In 1818 a Select Committee was established to enquire into educational provision for the poor. This was no doubt prompted, in part, by the recent foundation of two societies promoting education and specifically the building of schools. The Society for Promoting the Lancasterian System for the Education of the Poor was established in 1808 promoting schools run along the lines pioneered by Joseph Lancaster, who had himself copied those of Dr.Andrew Bell, in which older children taught their younger fellows. The Society was renamed the British and Foreign School Society in 1814,. It was supported by a number of prominent nonconformists, Lancaster himself was a Quaker, and sought to teach a non-sectarian curriculum. In answer to this perceived nonconformist takeover of local education the National Society was firmed in 1811 to encourage the teaching of poor children along Anglican lines, including the catechism. The Select Committee sent a questionnaire to all parishes in the country asking for: particulars relating to endowments for the education of children; other educational institutions; observations of parish needs etc. The return for Tilsworth stated that there was no endowment or school simply that: "The poor are desirous of possessing the means of education".
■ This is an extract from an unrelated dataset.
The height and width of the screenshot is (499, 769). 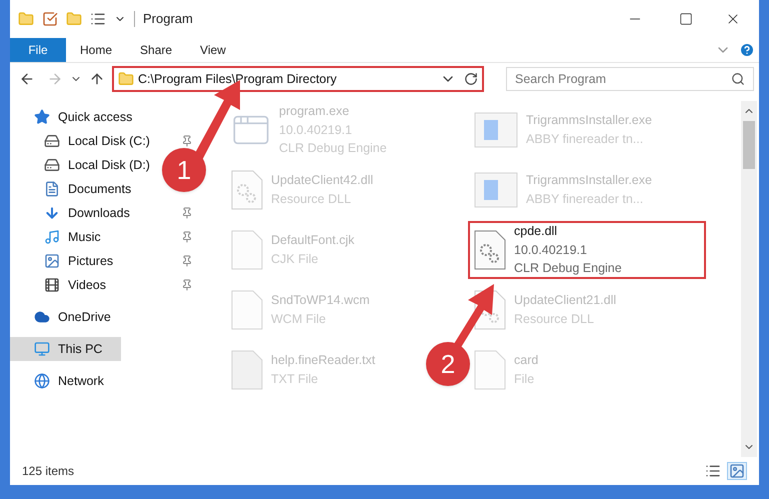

In the country generally the number of schools built continued to grow over the next fifteen years so that by 1833 the government agreed to supplement the work of the two societies, and local benefactors, by making £20,000 per annum available in grants to help build schools. It also prompted another questionnaire to be sent to each parish in England asking for details of local educational provision. The response from Tilsworth stated that there was now a daily school "in which 14 males and 18 females are taught to read and make straw-plait, at the expense of their parents". Sources of this period elsewhere express annoyance with and contempt for these plait schools, implying that all they really did was teach plaiting, the plait being sold to the hat makers in Luton. Whether this was true of Tilsworth plait school it is impossible to say. Tilsworth also had a Sunday School which had opened in 1824 and taught 31 males and 32 females, supporte by subscription. At this date Sunday Schools were just that, schools which met on a Sunday at which subjects such as readin gand writing would be taught along with the religious instruction which remains their sole purpose today. The Sunday School probably met in a room on the site of the current Church House.
The next national enquiry was in 1846/7 when the Church of England made an enquiry as to all its church schools. This was against the background of a new Whig government which championed secular education and the increasing importance of nonconformists, particularly Wesleyan Methodist, and Roman Catholics in providing schools. The Tilsworth return stated simply: "A Sunday school has been recently established in this parish"; it is not clear if twenty years or so previously could be regarded as recent or whether that school had failed and another one started.
Tilsworth Infants School in the 1870s [P130/28/5/11]
The first Education Act was passed in 1870 (more correctly it was known as the Elementary Education Act). It was a milestone in the provision of education in Britain demonstrating central government's unequivocal support for education of all classes across the country. It also sought to secularise education by allowing the creation of School Boards. These were groups of representatives, elected by the local ratepayers and the Board had the powers to raise funds to form a local rate to support local education, build and run schools, pay the fees of the poorest children, make local school attendance compulsory between the ages of 5 and 13 and could even support local church schools, though in practice they replaced them, turning them into Board run schools (known as Board Schools). Naturally, and luckily for local historians, the Act required a questionnaire of local schools in 1870. The response from Tilsworth was united with that for Eggington and Stanbridge but specifically noted a school for 27 infants in Tilsworth, slightly puzzlingly it went on: "If Tilsworth School be converted into an infants' school and at once made efficient by providing a gallery and appointing a certificated teacher, the accommodation mentioned…will not be required". This simply seems to mean that the school at Tilsworth was not being run on formal lines and there was a belief that it should be. The school was on the site of the current Church House.
Tilsworth Church House March 2008
A School Board for Eggington, Stanbridge and Tilsworth was formed in 1874. The Board was, however, dismissed by the Board of Education in 1880 for failing to provide a new school and a new Board was imposed. By 1884 a new school (in Stanbridge) had been built and the district returned to an elected School Board, from that date no children were educated in Tilsworth, children from that parish attending school in Stanbridge.